§ Task: Print, word for word, the rows from the line that contains "The image size is (800, 451)." through the line that contains "Open forums.adobe.com link".

====== Data provided ======

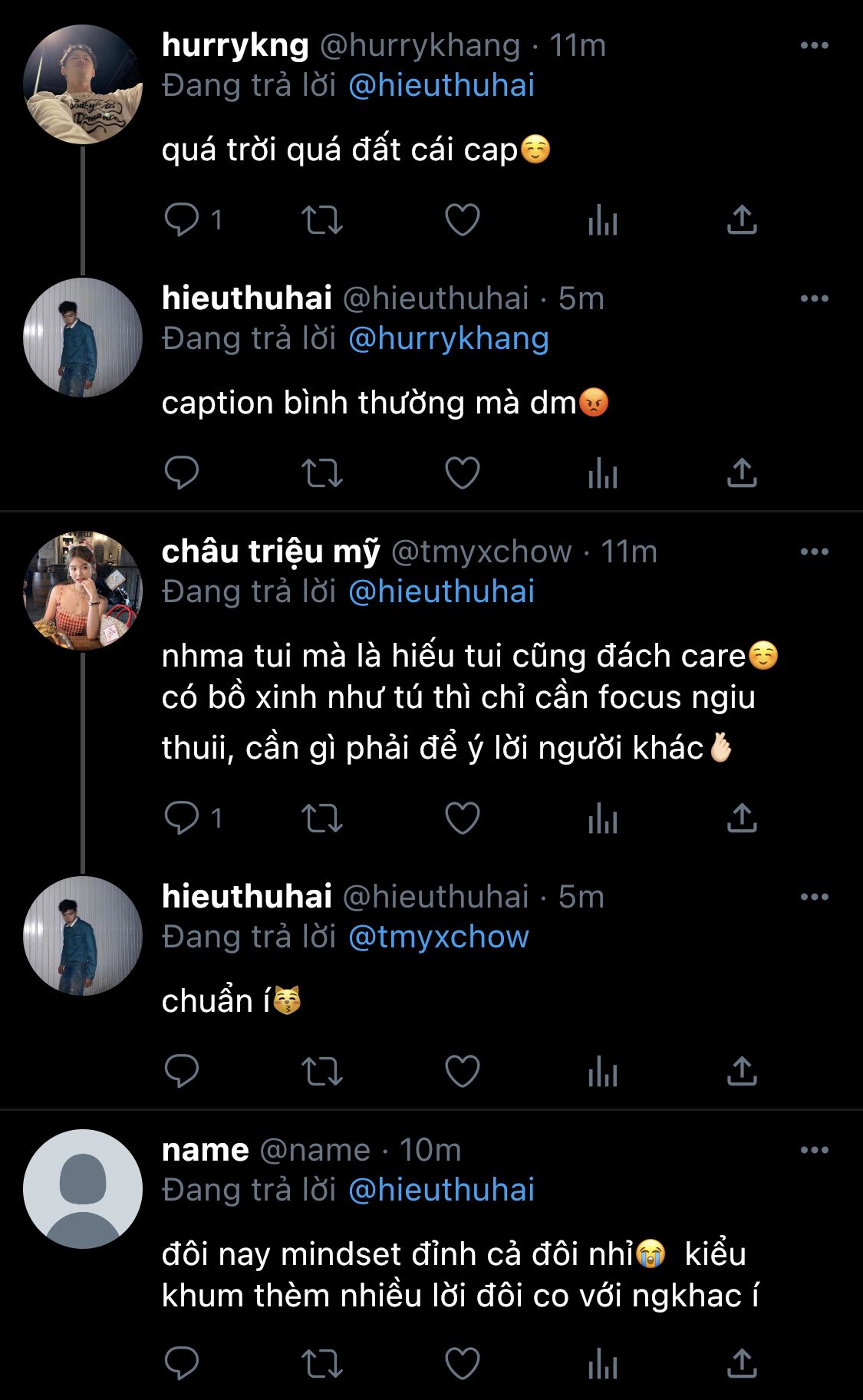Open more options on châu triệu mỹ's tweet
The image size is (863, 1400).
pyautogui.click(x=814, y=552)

======
====== Data provided ======

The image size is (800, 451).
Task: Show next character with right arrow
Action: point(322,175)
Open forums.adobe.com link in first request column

======

§ Result of the exercise:
The image size is (800, 451).
Task: Show next character with right arrow
Action: point(322,175)
Open forums.adobe.com link in first request column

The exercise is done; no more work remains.